● **About this task**:
Put the items in the stretch from the line containing "has width=1751, height=909." through the line containing "The height and width of the screenshot is (467, 660)." into a two-column CSV with the headers "prompt" and "response". Make one row for each item, with its text and its answer each in a quoted field and line breaks replaced by spaces.
[The data — start]
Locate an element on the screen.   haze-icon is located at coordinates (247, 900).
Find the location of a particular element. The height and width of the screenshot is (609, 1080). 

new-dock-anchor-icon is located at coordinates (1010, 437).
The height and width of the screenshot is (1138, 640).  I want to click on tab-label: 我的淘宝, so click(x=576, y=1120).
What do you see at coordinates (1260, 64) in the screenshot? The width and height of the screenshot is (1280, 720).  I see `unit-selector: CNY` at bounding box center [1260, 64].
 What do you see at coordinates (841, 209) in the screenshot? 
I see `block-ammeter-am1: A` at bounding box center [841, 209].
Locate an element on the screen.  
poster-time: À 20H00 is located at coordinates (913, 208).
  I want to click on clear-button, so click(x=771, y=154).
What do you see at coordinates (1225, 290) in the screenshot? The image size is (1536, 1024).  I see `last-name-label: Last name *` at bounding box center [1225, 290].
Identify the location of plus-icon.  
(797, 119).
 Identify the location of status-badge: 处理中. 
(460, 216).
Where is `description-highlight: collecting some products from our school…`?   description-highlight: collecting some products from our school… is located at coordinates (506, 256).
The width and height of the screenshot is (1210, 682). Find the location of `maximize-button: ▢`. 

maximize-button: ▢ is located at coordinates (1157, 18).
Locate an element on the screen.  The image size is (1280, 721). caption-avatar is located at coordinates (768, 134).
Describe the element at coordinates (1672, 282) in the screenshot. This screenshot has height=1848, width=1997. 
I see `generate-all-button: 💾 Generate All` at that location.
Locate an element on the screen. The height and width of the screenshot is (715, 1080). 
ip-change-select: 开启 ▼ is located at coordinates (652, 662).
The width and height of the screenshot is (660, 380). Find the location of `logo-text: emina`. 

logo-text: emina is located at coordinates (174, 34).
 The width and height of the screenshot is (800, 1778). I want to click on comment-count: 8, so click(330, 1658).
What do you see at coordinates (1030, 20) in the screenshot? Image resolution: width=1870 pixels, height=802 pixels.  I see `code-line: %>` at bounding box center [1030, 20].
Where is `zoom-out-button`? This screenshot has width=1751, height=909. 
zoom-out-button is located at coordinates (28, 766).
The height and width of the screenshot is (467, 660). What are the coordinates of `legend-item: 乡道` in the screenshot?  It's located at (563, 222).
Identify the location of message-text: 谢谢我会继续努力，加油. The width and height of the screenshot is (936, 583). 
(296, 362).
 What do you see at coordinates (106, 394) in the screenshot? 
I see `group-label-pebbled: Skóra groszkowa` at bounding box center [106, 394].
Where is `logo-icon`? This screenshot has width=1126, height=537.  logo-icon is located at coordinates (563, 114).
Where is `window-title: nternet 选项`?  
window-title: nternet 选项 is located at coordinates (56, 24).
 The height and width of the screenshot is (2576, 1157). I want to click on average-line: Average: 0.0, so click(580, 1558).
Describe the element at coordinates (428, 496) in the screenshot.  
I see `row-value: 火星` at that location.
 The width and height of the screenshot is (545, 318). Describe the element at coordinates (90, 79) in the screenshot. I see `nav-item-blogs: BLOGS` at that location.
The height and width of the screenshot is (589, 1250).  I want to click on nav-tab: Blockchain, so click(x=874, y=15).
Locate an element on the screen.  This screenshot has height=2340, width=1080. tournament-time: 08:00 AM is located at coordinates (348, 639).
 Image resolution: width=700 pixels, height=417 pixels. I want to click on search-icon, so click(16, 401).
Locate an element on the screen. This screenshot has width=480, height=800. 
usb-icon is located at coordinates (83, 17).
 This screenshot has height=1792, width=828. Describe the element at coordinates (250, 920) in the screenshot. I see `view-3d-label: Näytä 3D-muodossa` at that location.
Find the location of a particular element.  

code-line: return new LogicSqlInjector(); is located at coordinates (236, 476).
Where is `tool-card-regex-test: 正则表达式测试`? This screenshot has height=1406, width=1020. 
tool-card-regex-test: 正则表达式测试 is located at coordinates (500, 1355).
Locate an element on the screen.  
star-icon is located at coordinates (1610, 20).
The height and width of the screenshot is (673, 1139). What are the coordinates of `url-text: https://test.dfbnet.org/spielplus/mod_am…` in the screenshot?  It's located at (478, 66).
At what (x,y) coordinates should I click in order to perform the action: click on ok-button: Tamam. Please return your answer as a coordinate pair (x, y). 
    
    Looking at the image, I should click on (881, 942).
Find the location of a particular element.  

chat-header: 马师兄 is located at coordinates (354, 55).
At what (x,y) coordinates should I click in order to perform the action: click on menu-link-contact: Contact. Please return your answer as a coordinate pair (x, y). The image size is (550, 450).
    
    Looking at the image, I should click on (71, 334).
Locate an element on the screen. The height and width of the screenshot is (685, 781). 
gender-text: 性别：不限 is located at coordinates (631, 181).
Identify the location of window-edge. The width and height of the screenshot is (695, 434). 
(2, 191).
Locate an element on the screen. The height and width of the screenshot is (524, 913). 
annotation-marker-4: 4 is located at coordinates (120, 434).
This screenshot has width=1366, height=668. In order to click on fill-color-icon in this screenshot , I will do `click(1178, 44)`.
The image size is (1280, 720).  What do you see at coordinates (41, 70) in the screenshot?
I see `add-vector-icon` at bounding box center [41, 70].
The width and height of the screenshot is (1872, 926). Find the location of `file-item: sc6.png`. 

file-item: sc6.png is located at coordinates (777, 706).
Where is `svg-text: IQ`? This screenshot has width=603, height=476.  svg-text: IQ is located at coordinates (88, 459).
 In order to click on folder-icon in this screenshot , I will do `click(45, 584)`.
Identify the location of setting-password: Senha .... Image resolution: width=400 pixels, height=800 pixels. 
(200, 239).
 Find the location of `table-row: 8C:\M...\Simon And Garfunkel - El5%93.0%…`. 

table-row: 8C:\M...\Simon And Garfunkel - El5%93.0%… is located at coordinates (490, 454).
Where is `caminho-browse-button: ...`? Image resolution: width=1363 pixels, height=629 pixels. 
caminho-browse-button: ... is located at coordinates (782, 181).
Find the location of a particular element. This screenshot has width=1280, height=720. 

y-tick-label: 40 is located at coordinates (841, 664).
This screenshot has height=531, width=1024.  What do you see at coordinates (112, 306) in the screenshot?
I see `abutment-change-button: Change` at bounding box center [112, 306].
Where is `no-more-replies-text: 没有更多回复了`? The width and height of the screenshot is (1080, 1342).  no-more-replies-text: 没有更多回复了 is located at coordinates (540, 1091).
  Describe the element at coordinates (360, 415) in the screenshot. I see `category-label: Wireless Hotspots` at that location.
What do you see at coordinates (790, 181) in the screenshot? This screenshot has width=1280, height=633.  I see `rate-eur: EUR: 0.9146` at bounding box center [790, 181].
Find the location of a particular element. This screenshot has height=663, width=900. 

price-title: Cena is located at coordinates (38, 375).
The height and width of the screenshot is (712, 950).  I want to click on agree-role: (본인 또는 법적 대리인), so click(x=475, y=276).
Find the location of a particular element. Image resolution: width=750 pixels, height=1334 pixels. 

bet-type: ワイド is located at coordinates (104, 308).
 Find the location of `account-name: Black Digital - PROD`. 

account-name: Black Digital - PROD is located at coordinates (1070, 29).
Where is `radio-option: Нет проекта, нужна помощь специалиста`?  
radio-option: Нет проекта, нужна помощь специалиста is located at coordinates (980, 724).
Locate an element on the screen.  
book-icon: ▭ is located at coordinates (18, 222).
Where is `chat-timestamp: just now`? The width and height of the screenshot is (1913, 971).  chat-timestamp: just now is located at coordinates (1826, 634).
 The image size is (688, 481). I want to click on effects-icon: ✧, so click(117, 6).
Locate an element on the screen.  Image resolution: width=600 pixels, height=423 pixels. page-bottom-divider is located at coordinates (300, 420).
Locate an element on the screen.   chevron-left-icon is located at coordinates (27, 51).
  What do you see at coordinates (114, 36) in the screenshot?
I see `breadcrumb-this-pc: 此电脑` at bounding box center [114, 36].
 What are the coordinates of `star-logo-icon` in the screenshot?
[The data — finish]
● **Expected output**:
prompt,response
"Where is `zoom-out-button`? This screenshot has width=1751, height=909.","zoom-out-button is located at coordinates (28, 766)."
"The height and width of the screenshot is (467, 660). What are the coordinates of `legend-item: 乡道` in the screenshot?","It's located at (563, 222)."